En épocas pretéritas el hombre era más apto para la espada que para la pluma, lo cual no es de sorprender puesto que la guerra produce resultados inmediatos a quien consigue la victoria; en cambio, el beneficio de las letras no se reflejaba de manera tan rápida, por ello su difusión fue lenta en un principio. Aun así, con pocos escritores y muchos militares, fue posible la conformación de grandiosas bibliotecas.

Con el avance de la civilización –promovida más por la pluma que por la espada- más individuos, de diversas profesiones, le fueron tomando gusto a la escritura. Una pequeña digresión: con la invención de las farmacias se hizo necesario que los médicos anotaran sus prescripciones; el tiempo pasa y hasta ahora ninguna academia ha hecho justicia a los boticarios que, antes del uso indiscriminado de los ordenadores, convertían los garabatos de los facultativos en recetas para curar enfermedades.
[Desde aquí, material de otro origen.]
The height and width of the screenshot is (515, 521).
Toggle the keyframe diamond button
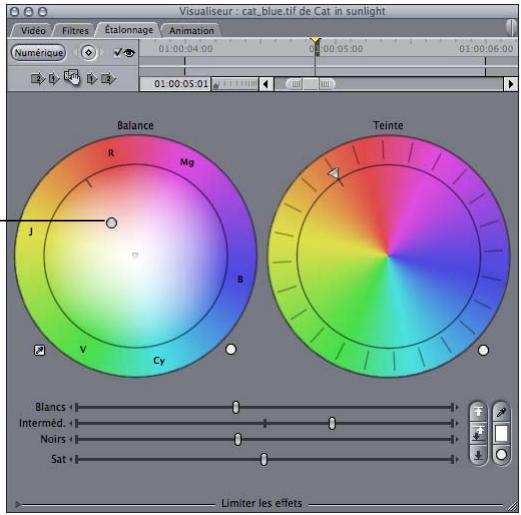[x=88, y=52]
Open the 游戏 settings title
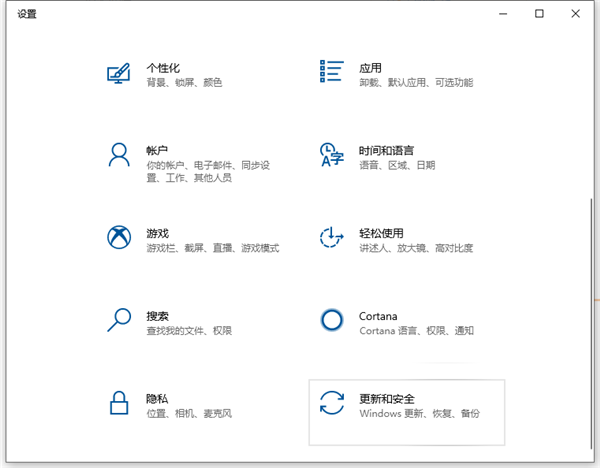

El número de las personas que plasman sus ideas por escrito se incrementa con frecuencia; actualmente existe una comunidad que ejerce el oficio de escribir con fines utilitarios, es decir, por motivos económicos; otra comunidad lo hace por placer, con la única aspiración de que otros ojos –y no los de las moscas, precisamente- se posen sobre sus textos.

Resalta una minoría cuyas habilidades les permiten trasladar el oficio a los linderos del arte. Al ingenio y al esfuerzo de estos creadores debemos la existencia de las grandes novelas, los cuentos fantásticos o los enigmáticos poemas. Entonces, las letras, tan abundantes y tan  pequeñitas, dejan de ser objetos ordinarios para tornarse en caros diamantes; el público lector, capaz de localizar la aguja más pequeña entre los montones de paja, las transfigura en objetos de culto.

Aunque quizá en el gusto por escribir hubiera alguna coincidencia, es impensable la comparación entre un simple practicante del oficio y un artista consumado. Ciertamente, podríamos colegir –partiendo de que según el sapo es la pedrada- que la satisfacción del artista que moldea una joya literaria es directamente proporcional a la del oficiante que se parte la cabeza buscando la rima adecuada para armar “las calaveras”, esos versos dedicados a los amigos en el día de muertos.